Manitoba Premier Gary Doer’s biggest obstacle to winning a third term in 2007 may not be his political opponents, but instead high energy prices that have boosted the economies of Saskatchewan and Alberta and left Manitoba looking relatively weak by comparison.
A nagging feeling of falling behind its two energy-rich neighbours could result in some voter dissatisfaction, according to one analyst.
“(Manitobans) always think we’re a little better than Saskatchewan,” says Paul Thomas, a University of Manitoba political science professor.
“The fact that Saskatchewan now is off the recipient list for equalization (payments from the federal government) and so on, I think, bothers some Manitobans.”
Manitoba is slated to receive $1.7 billion this year from the federal equalization program, which is designed to help poorer provinces offer services similar to richer ones.
Manitoba’s economy has been growing, although the rate lagged behind every province west of Quebec between 2002 and 2005, according to Statistics Canada.
Doer points to a low unemployment rate and a housing market that has surged since his NDP government took office in 1999 as proof that, for the average person, things are fine.
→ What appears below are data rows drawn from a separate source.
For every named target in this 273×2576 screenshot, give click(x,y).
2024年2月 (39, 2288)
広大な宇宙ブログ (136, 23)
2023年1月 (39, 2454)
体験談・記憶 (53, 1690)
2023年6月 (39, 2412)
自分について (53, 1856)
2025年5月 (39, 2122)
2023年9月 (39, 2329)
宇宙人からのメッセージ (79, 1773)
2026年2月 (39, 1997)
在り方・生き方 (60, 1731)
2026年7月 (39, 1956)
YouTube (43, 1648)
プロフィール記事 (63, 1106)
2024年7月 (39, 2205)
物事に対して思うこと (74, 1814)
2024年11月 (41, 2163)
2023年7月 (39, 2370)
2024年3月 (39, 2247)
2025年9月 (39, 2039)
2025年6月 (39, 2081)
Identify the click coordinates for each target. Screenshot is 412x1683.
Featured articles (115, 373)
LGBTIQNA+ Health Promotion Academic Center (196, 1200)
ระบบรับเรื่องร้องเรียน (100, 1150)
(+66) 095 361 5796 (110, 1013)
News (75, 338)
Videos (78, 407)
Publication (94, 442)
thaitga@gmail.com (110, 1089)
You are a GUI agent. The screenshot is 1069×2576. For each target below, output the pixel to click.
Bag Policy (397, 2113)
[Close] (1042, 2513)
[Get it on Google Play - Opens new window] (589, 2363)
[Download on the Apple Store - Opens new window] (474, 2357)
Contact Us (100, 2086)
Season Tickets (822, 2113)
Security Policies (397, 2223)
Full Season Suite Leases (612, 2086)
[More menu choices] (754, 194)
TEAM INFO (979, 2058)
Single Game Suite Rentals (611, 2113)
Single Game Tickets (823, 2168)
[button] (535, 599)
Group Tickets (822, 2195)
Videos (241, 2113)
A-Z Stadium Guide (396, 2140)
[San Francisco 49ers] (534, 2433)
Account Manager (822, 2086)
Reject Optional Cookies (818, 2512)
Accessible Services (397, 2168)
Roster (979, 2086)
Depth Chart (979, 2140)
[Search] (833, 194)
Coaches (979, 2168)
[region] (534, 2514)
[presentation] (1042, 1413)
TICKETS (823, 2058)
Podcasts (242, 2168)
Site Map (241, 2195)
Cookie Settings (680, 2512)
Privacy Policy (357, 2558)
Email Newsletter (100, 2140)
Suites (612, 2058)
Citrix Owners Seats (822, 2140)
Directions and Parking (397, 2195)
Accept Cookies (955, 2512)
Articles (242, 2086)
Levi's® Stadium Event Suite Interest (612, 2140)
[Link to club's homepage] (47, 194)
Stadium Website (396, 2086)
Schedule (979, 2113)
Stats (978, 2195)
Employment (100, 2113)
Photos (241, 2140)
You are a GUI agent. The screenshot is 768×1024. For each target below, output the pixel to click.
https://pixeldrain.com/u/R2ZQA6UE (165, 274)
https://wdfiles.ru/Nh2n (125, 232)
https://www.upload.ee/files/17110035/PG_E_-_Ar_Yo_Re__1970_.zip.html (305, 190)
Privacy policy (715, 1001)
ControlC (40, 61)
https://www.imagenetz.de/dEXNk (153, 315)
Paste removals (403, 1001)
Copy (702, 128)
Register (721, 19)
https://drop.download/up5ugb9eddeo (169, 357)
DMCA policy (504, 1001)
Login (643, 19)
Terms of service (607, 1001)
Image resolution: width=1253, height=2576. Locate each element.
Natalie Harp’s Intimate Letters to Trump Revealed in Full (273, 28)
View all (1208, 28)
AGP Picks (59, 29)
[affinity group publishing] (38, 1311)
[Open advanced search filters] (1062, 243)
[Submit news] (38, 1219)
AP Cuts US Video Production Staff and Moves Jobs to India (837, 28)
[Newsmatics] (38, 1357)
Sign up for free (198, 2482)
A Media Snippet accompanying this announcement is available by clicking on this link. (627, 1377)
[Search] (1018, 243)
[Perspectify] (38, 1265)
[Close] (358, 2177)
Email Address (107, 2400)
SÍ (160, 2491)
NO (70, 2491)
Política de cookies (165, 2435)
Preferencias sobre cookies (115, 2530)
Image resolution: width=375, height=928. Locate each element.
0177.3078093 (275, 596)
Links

“People judge the economy by the value of their homes,” Doer said.
“If your house values have gone up and you see your neighbours selling their houses for more money down the road, people generally believe they’re better off today than they were a few years ago.”
Doer also points out that unlike Saskatchewan, Manitoba has a population that is still growing, thanks to a successful immigration program.
He admits that, like other provinces, Manitoba is challenged to compete with Alberta, where a booming economy and high wages have siphoned thousands of workers a year from the rest of the Prairies.
Now halfway through the fourth year of his second mandate, Doer has been coy about when he will call an election. He said he doesn’t want to clash with a federal campaign, which many people expect this spring.
Doer’s opponents have already signalled they will focus on the economy as a main campaign theme.
The Progressive Conservatives, who form the official Opposition with 19 of 57 legislature seats, say voters are tired of seeing university graduates leave the province for greener pastures.
Doer’s other main hurdle to re-election may be the fact that some voters will feel it’s time for a change after seven years of the NDP.
“You’ve been in power that long, you’re bound to have people disgruntled,” Thomas said. “There’s a cumulative impact of a series of decisions that will take their toll.”